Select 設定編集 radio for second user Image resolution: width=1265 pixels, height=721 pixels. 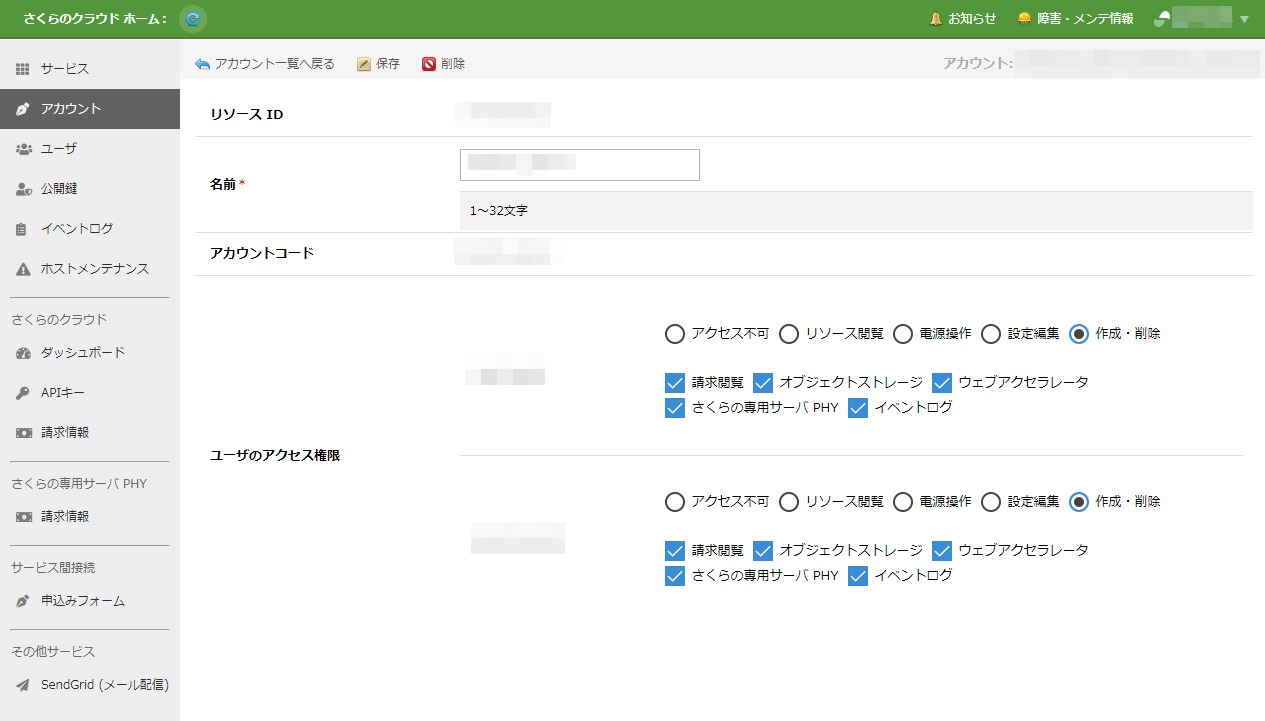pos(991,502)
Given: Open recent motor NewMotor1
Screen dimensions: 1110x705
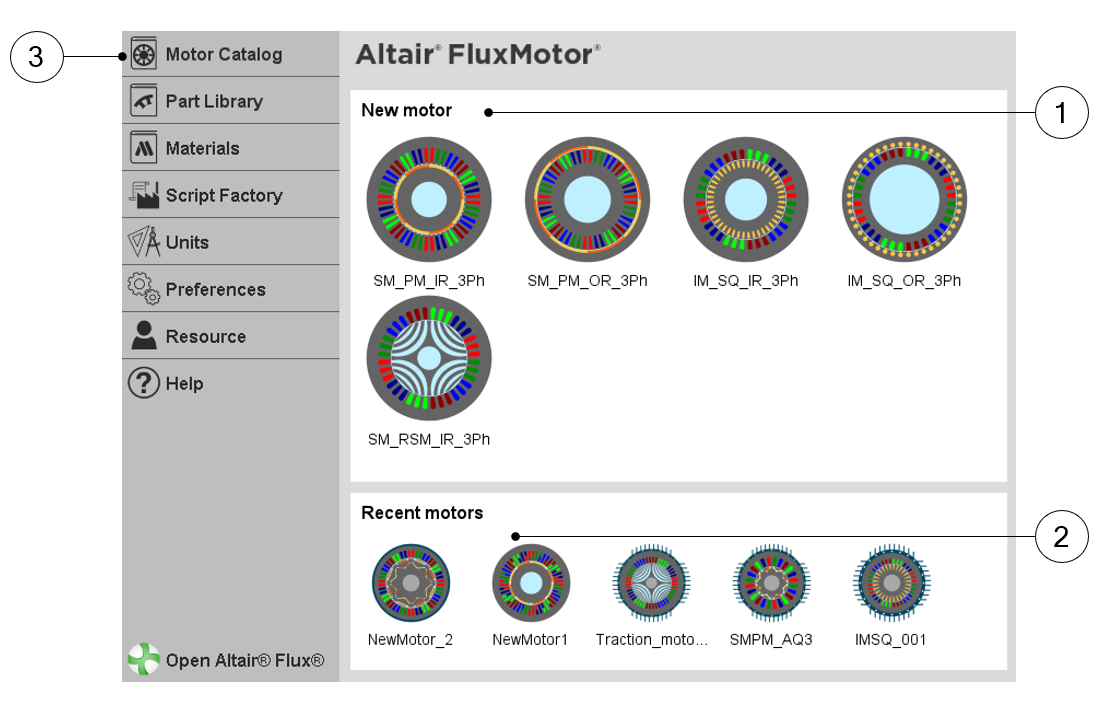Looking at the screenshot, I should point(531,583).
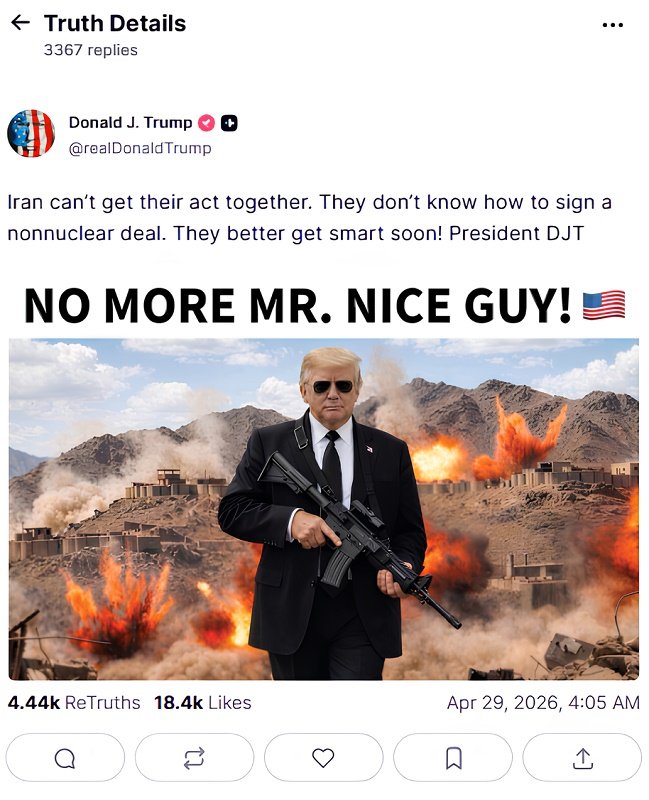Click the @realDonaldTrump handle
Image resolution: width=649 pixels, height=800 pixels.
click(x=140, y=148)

#### What is expected
Copy the lines starting at the line that contains "Given: Open recent motor NewMotor1" and running to the final line of the entries, inclusive; omit all pictures.

#### Exercise answer
Given: Open recent motor NewMotor1
Screen dimensions: 1110x705
Looking at the screenshot, I should point(531,583).
Click the @realDonaldTrump handle
Image resolution: width=649 pixels, height=800 pixels.
click(x=140, y=148)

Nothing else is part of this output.